Financing the plan the board will approve will be a significant
element of the proposal to be put before district residents at a
tax referendum in the spring of 2007.
Even
before the planning process is fully underway, an immediate
charge is to reform the approach to educating
special-needs children, which the superintendent called "a
substantial problem for us in the Brandywine School District."
Following presentations by several parents at a recent meeting,
the board directed Harter to prepare a plan to respond to their
concerns. At the breakfast, he promised to bring about
noticeable improvement in the measured performance of
special-needs students within the current academic year.
"We're
going to modify our instruction to let them meet [state]
standards," he said.
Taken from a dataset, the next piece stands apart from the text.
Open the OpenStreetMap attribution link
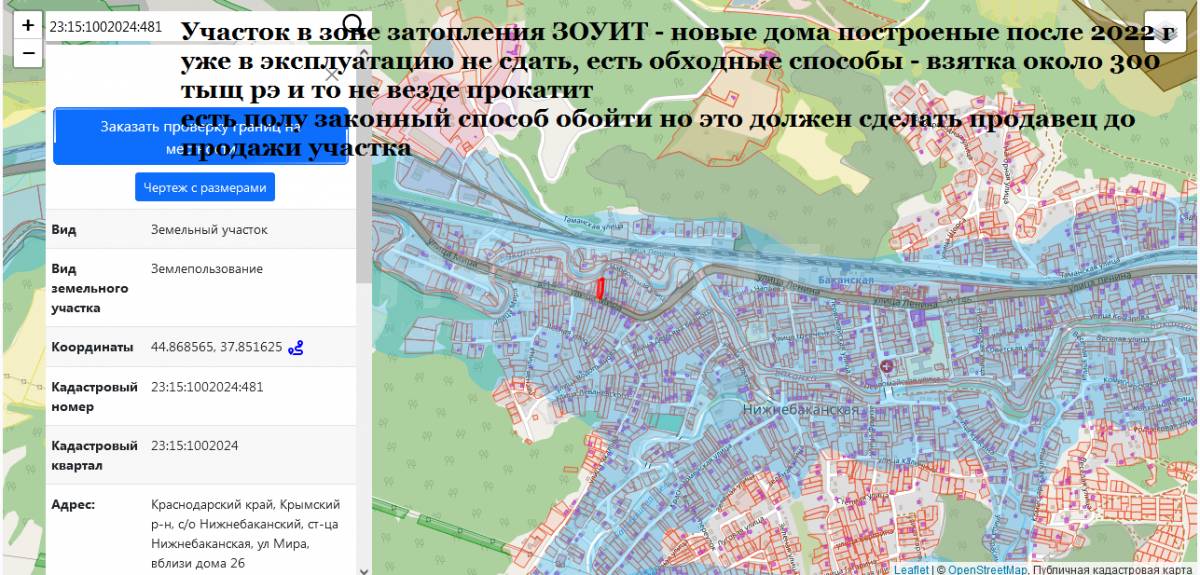 [987, 570]
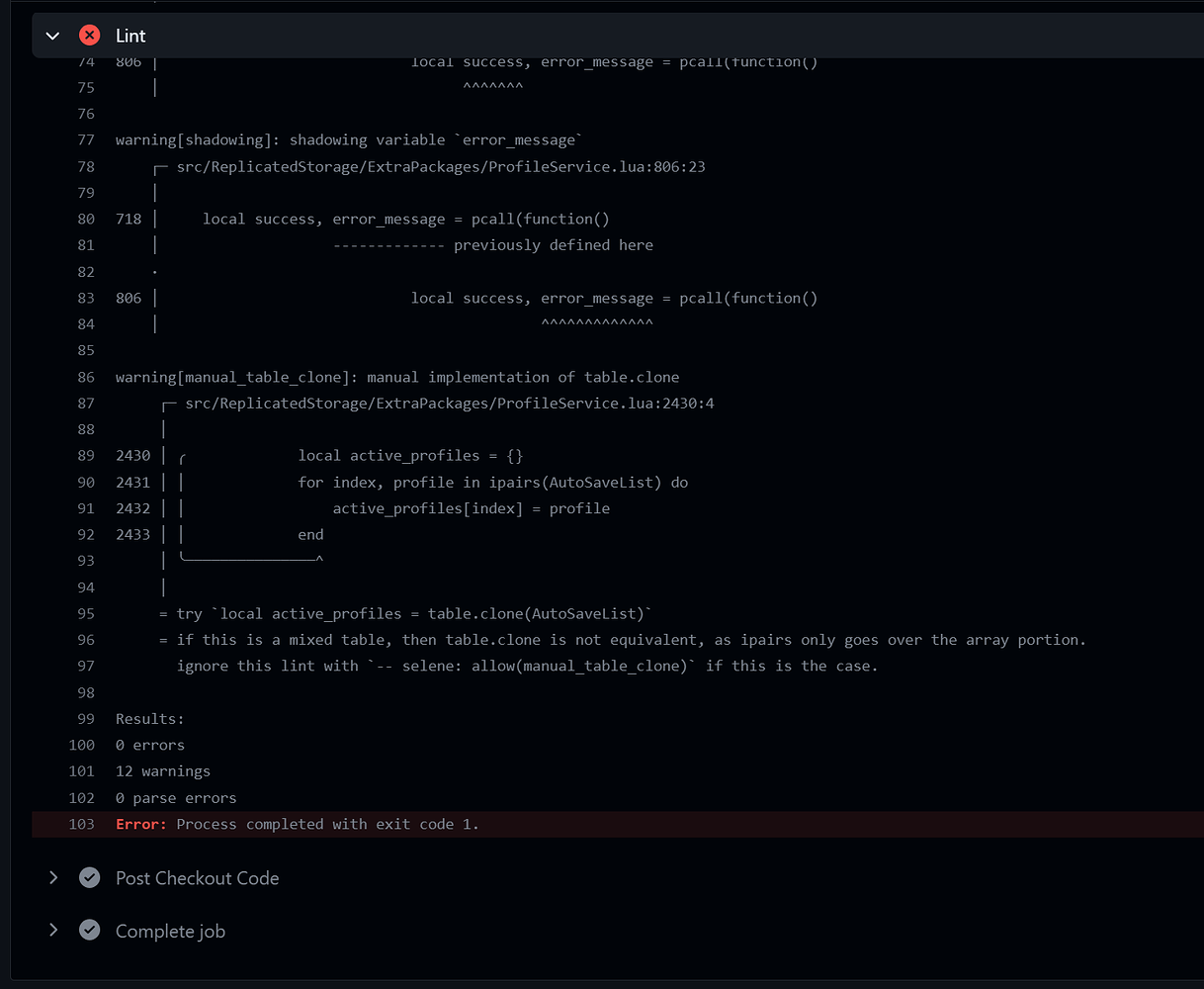Screen dimensions: 1204x989
Task: Select the ProfileService.lua:2430:4 file path
Action: [443, 403]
Although the performance gap of those
students compared to 'typical' students has narrowed, he said it
is still too wide.
"We're not going to put up with that," he added.
Until
now, he said, the focus has been on "the disability, ... not the
person behind the disability."
Another group of children whom Harter said have been
short-changed are "the four out of 10 who leave [Brandywine
schools] only marginally prepared for service jobs [at] minimum
wage."
The
challenge there, he explained, is to look beyond those who
intend to go on to college and to prepare every student to meet
the demands of an increasing sophisticated and competitive
global economy. In his remarks Gilbert also referred to
providing all -- he emphasized that word -- students to meet
"the demands and rigors of today's economy."
Harter
that would in no way diminish the district's commitment to
students on the upper rungs of the academic ladder. "Our kids
[are prepared to] go to the same high-end colleges and
universities as [those from] Archmere, Tatnall and Tower Hill,"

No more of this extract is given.